Hi,
We've been having trouble with high CPU usage spikes on a 5100 cluster at one of our offices - on and off for a few months. These issues typically happen in the weekend (it so happens that this office is mostly used during the weekend) and the events generally only last for a few minutes.
When such issues occur, we typically notice the following:
- High CPU can be observed on CPView (see attached screenshot) on both cores.
- Generally network protocols seem to be affected - for example ISP redundancy is disturbed (to the extent that we've had to disable this as it was causing a snowball effect of issues) and BGP sessions dropped.

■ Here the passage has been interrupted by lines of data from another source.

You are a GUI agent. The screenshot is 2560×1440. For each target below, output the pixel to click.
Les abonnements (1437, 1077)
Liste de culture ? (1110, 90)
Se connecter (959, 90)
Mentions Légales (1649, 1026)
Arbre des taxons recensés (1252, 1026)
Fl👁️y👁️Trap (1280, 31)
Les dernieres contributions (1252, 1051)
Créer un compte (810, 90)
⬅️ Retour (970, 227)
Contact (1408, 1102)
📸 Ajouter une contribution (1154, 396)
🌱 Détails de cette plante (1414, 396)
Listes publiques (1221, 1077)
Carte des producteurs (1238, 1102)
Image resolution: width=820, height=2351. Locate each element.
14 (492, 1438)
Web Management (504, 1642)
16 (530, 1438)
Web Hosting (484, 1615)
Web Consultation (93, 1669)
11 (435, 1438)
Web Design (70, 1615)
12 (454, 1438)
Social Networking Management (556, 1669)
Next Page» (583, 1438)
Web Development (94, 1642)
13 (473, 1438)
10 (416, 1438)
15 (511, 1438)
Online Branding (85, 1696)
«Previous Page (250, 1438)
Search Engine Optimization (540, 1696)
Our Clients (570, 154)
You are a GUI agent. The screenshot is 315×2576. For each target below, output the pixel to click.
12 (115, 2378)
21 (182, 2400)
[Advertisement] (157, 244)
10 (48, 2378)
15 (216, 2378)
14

- There is nothing in the logs leading up to the event that would indicate any problem. I've checked /var/log/messages, dmesg, routed.log and routed_messages (the latter shows the dropped BGP sessions and ISP redundancy flaps but these are an effect of the high CPU, not a cause).
- Whilst the issues generally happen in the weekend in the afternoon, there is no exact/repeatable timestamp at which they occur (which means we cannot link what's happening to any specific process kicking off).
- Leading up to and after such events, the CPU generally sits somewhere between 40-60% so there's no indication of any impending issue.
Would you be able to help me troubleshoot this further as I'm at a bit of a loss as to what I could look at next?
Thanks,
Joe
-